→ WHAT THIS TASK INVOLVES
How many lines of the listing below contain the word "Select"? Tally them and reply with the number alone.

→ Item-finding records
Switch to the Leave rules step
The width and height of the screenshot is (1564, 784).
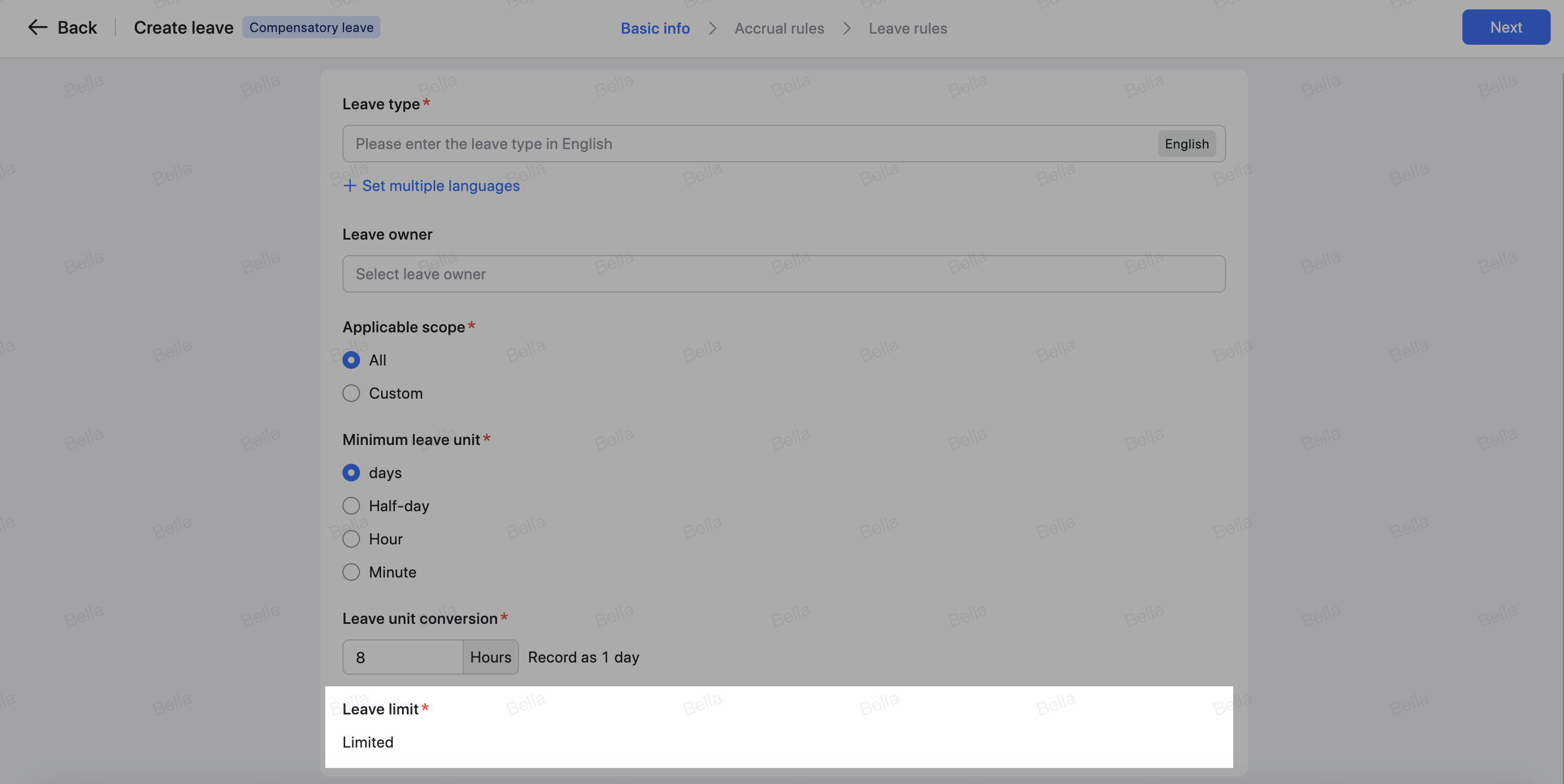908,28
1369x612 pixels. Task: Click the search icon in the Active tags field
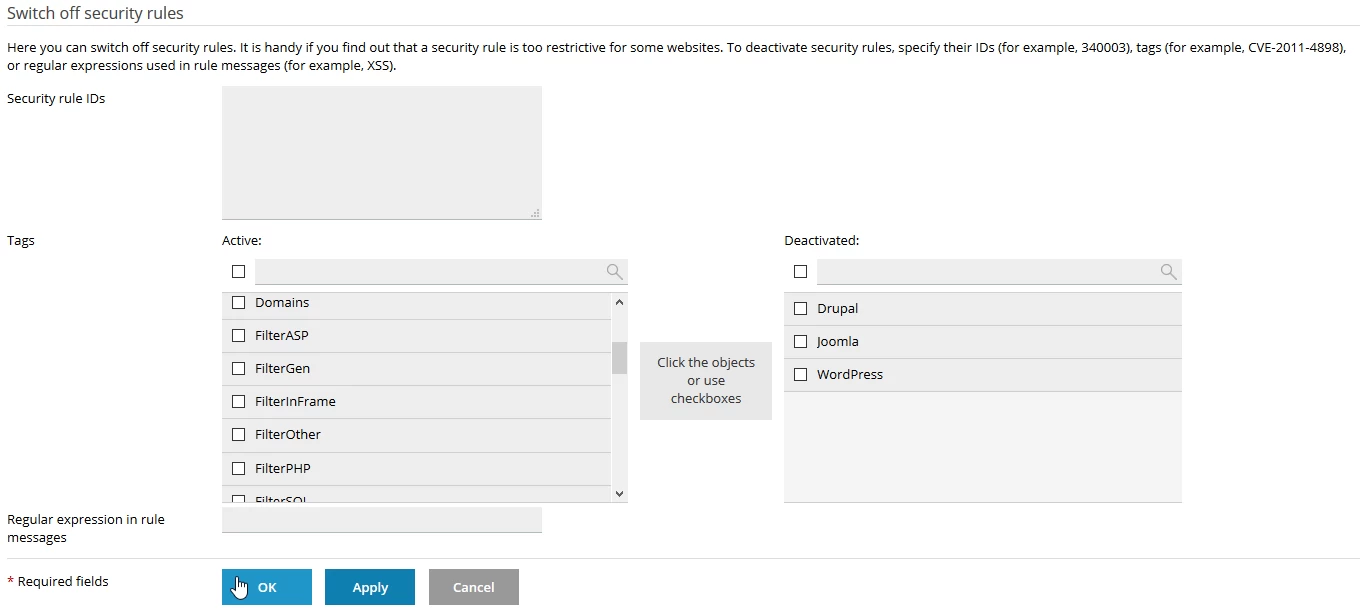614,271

--

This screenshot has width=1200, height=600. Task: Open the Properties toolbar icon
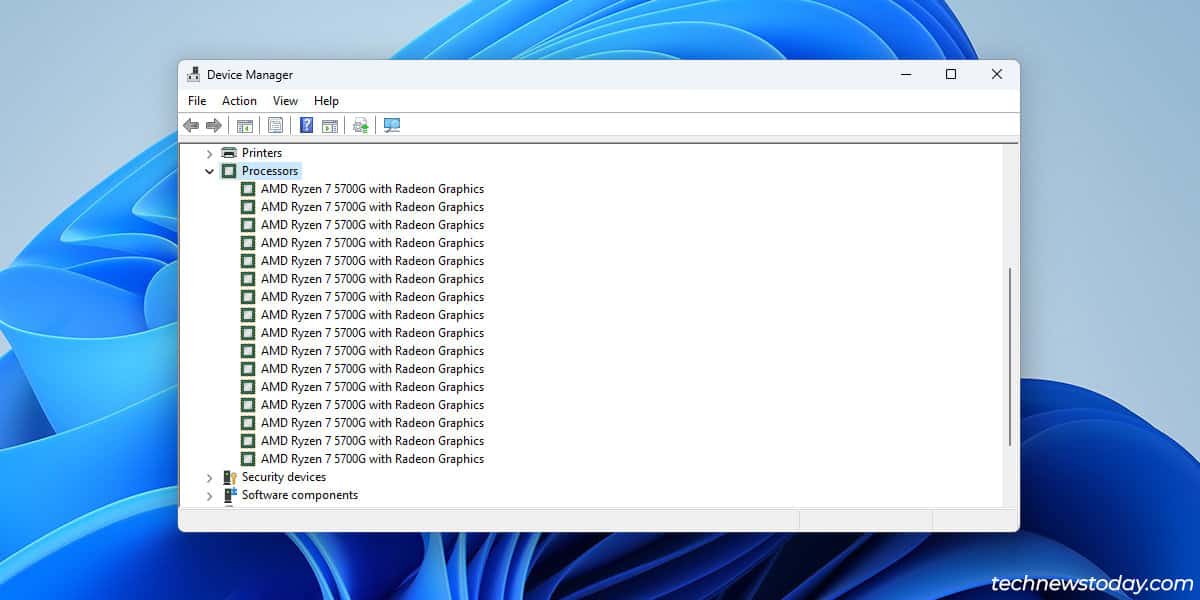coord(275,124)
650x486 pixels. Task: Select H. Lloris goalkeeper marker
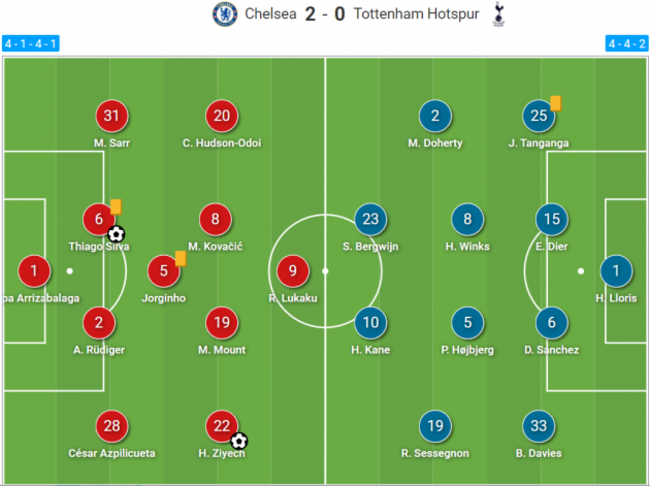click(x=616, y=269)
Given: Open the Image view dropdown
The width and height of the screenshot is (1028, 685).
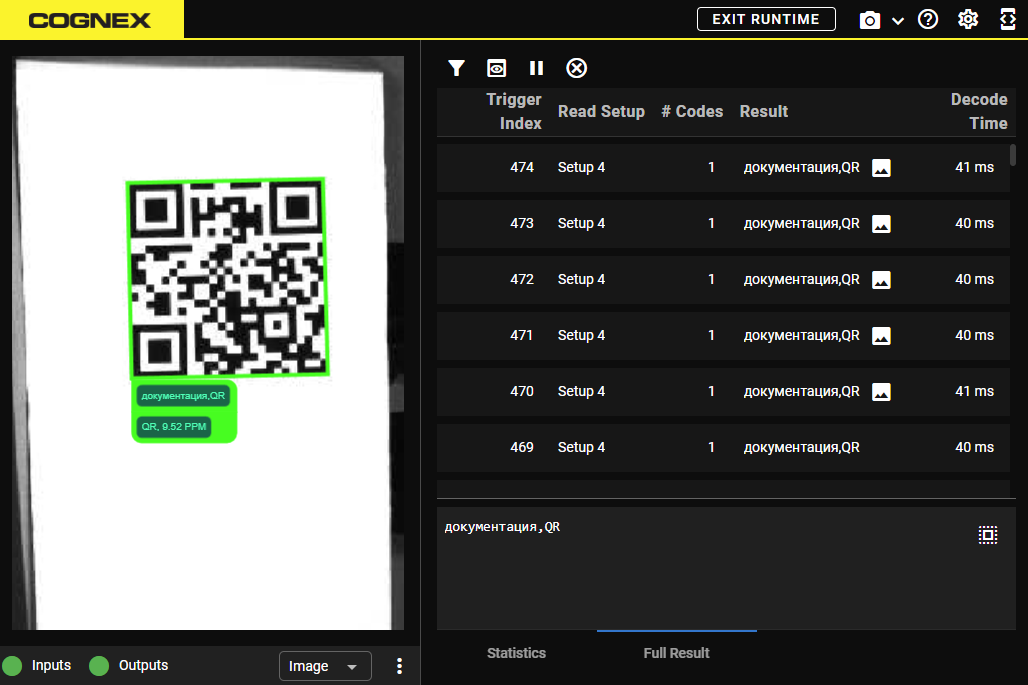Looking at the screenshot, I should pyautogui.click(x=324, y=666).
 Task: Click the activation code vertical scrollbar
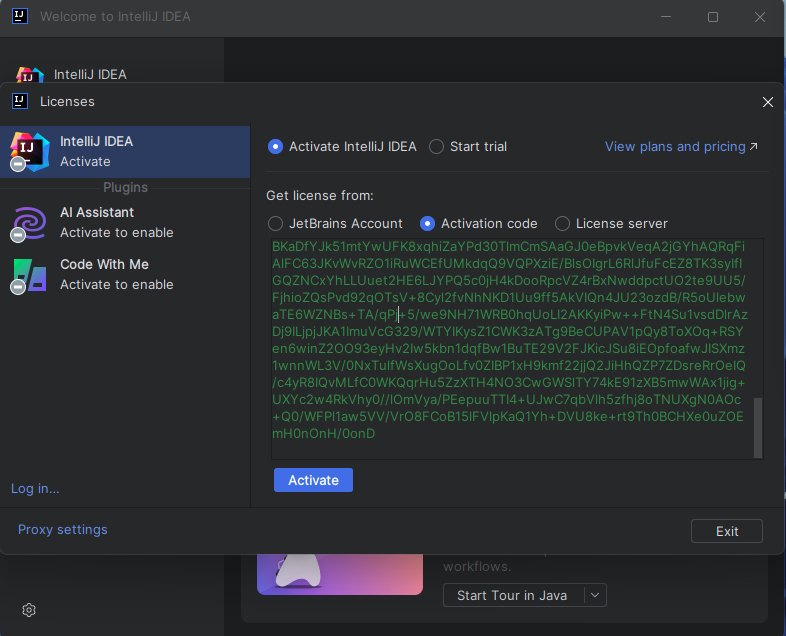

--

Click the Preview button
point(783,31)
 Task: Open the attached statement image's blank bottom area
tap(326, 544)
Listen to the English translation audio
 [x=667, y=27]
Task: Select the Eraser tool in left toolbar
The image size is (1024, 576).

→ THE SOLUTION
2